(Records excerpted from a collection)
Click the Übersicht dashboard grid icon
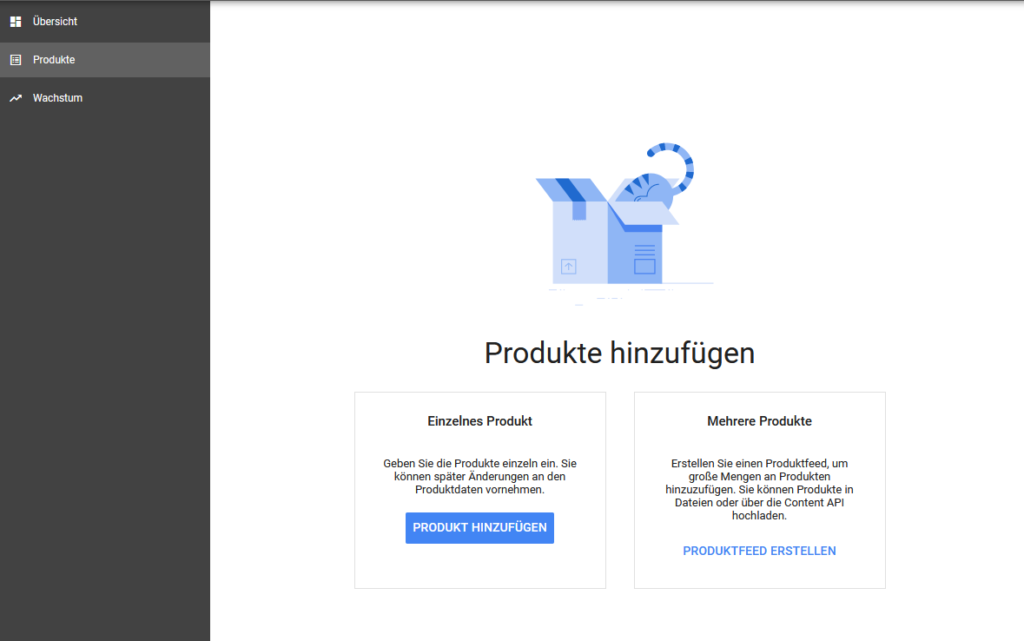1024x641 pixels. coord(15,21)
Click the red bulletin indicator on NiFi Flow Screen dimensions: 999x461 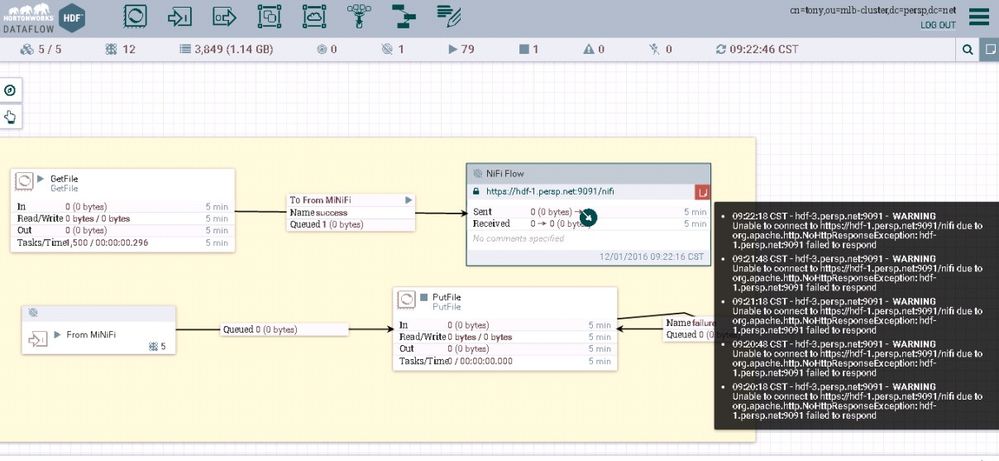pos(702,191)
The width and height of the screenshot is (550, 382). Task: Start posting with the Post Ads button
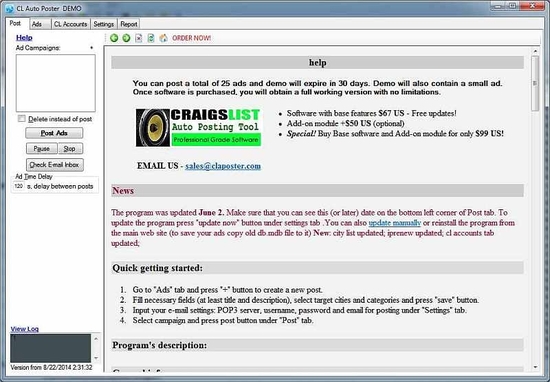point(54,133)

— Written instruction —
Reproduce the records verbatim, from the line containing "The width and" through the end of the records, omitting the pictures.

— Finished answer —
The width and height of the screenshot is (550, 382). Task: Start posting with the Post Ads button
point(54,133)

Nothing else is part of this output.